By all accounts, Ted Kennedy achieved great things as a senator, not for his own career, but genuinely for the good of the disadvantaged, the poor, the marginalized, the minorities and the downtrodden in American society. Like Jim, he seems to have been driven to do so in a relentless drive for redemption. In the context of the Kennedy promise, it may appear that he squandered his opportunities, but who knows? He may have become a better man, and done more good as a Jim-like senator, than he ever would have achieved if he had never faced and failed his Lord Jim moment.

If the American media went too far in focusing on the good, my friend has surely gone too far in emphasizing the flaws and failings of the man. The narrative here is of a complicated man, one who failed, more than once, but who ultimately achieved great things in doing good for so many. It is in the end a story of redemption.
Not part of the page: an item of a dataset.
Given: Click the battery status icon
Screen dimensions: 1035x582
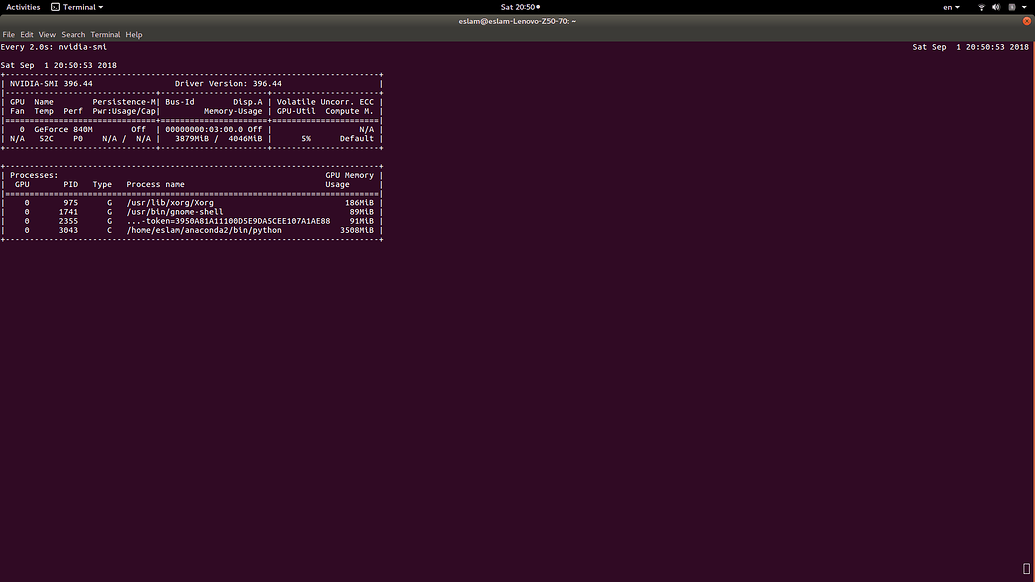Looking at the screenshot, I should point(1011,7).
And that surely deserves some measure of forgiveness.
- Gamma.

3.- What He Did


I think most of us know exactly what we would do: we would call for help. But, while a young woman was trapped in his car, underwater, desperately trying to stay alive, Ted Kennedy did not call for help. He left. He abandoned her, obviously more concerned with the political consequences of the night.
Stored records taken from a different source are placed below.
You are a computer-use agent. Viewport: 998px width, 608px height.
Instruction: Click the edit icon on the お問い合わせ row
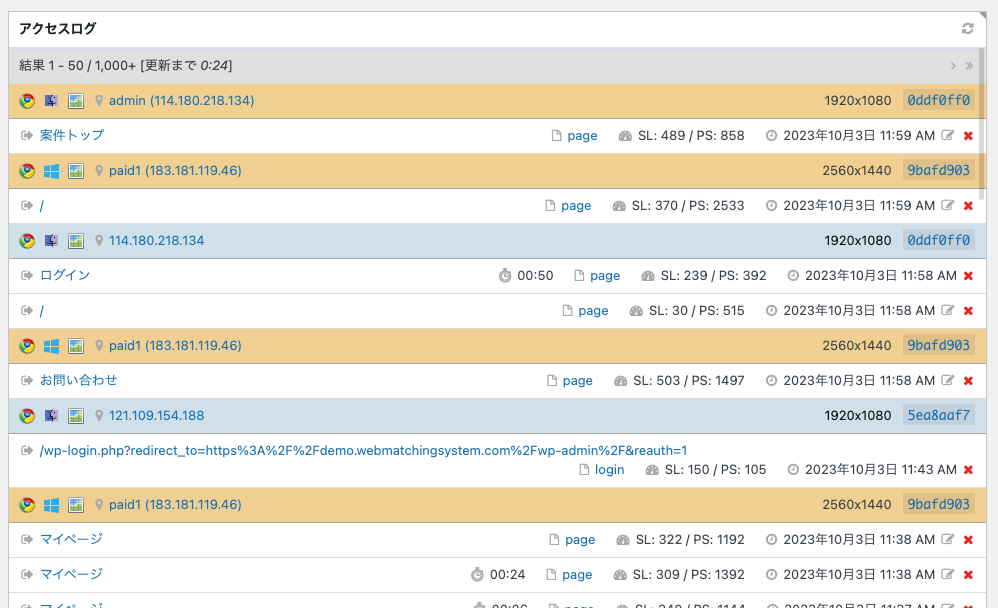pyautogui.click(x=948, y=381)
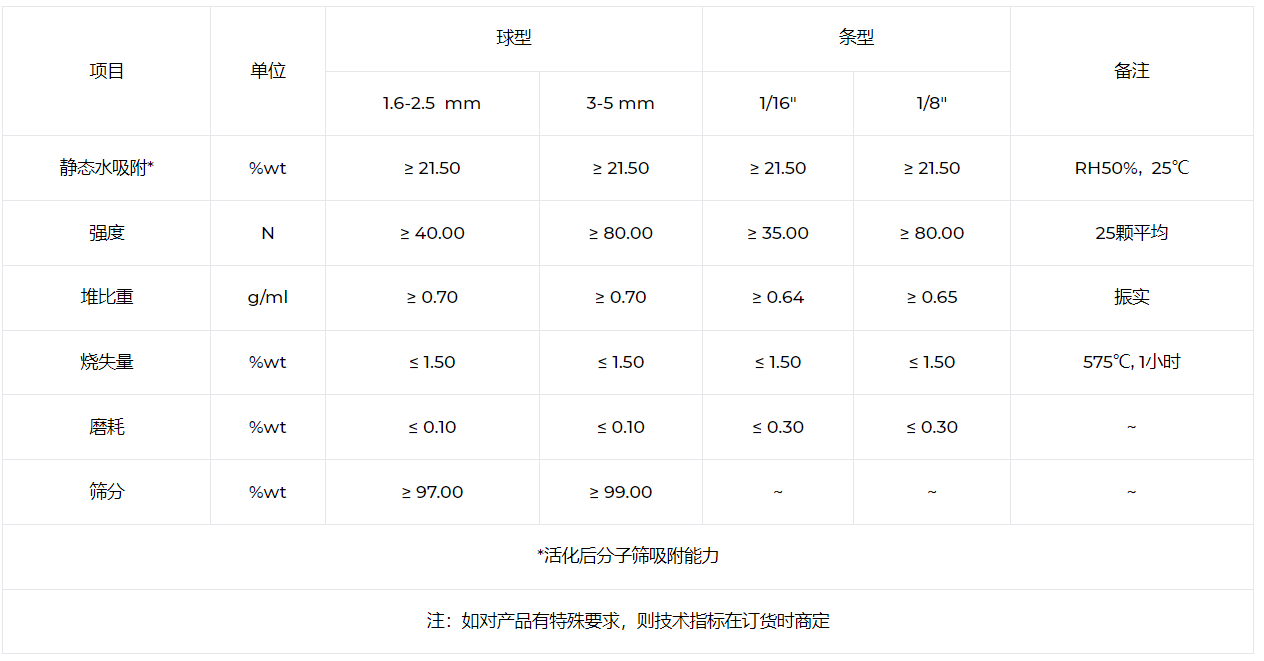The height and width of the screenshot is (661, 1264).
Task: Click the 球型 group header
Action: point(514,38)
The Lord Jim moment, as you characterize it, is a great literary device but it lacks bite in the real world. The issue is not that Ted Kennedy failed to live up to some mythic, unreachable ideal of heroism. This was not an abstract sin of omission. It was the direct commission of an act that was - and is - deeply, deeply troubling. It was a cold, rational, criminal act.

True redemption don't come cheap, however, it is a possibility for even the worst of us. But it did not come to Ted Kennedy. If it had, we would have seen it in his actions after the accident. He probably would have resigned and devoted his considerable energy and resources to some good cause. But we did not see anything like that. Instead, what we saw for the next twenty-years was Kennedy alternating between self-serving tilting at political windmills and shallow hedonism. It was, according to the lore, his second marriage and his inevitable aging, and not reflections on his culpability, that motivated him to become an effective Senator.

As for his work on behalf of the disadvantaged, the downtrodden, the hungry, the tired, the wretched, the untouchable and the hard-working honest people of the United States America... I wonder if you have not bought the bill of goods that the American left is selling in their rush to deification. They want heroes. They need a glorious tradition. And, for the moment, they are ascendant in the political firmament.

But, as I suggested at the beginning of this post, history is not so easily fooled. It will look upon Ted Kennedy in less gauzy, sepia-toned light and it will ask questions of the morality of the political culture that glossed over the immorality of the man who left Mary Jo Kopechne for dead on July 19, 1969. - Beta.